Advantages of Rising Prices

What is inflation? At its base, inflation is rising prices. From a company’s perspective, rising prices can be a good thing. Sales, after all, are prices times the number of widgets sold. If the number of widgets sold remains the same—a big if!—rising prices mean higher sales. In fact, many companies grow earnings just this way, by slowly raising prices over time. Revenue management is a dance between raising prices and maintaining demand, and inflation can actually make it easier to raise prices. If demand is strong, as it is right now, companies can raise prices—and sales—without hurting demand. And that is what we are seeing.

Rising Costs and Rising Earnings

Even if inflation means sales are increasing, it also means companies must deal with rising costs. But looking at the numbers, we can uncover advantages here as well. Other things being equal, if sales and costs increase by the same percentage, the company’s profit will increase because sales are larger than costs.

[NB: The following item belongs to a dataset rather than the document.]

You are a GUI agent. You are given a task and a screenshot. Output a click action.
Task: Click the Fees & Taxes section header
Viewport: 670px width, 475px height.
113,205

For example, if sales are $100 and increase by 10 percent, sales will be up by $10. If expenses are $80 and go up by 10 percent, they will increase by $8. The total profit will increase by $2, from $20 to $22, on sales of $110 and expenses of $88. So, if expenses increase at the same rate as sales, profits can go up.

But, generally, expenses don’t increase at the same rate as sales. Some expenses do, of course, but costs like rent, supply contracts, wages, and equipment are typically contracted over one-year to multiyear periods. Because a significant part of a company’s costs are typically sticky, expenses will increase more slowly than revenues. Eventually, costs will catch up, but for a while the company’s revenues will go up faster than the expenses.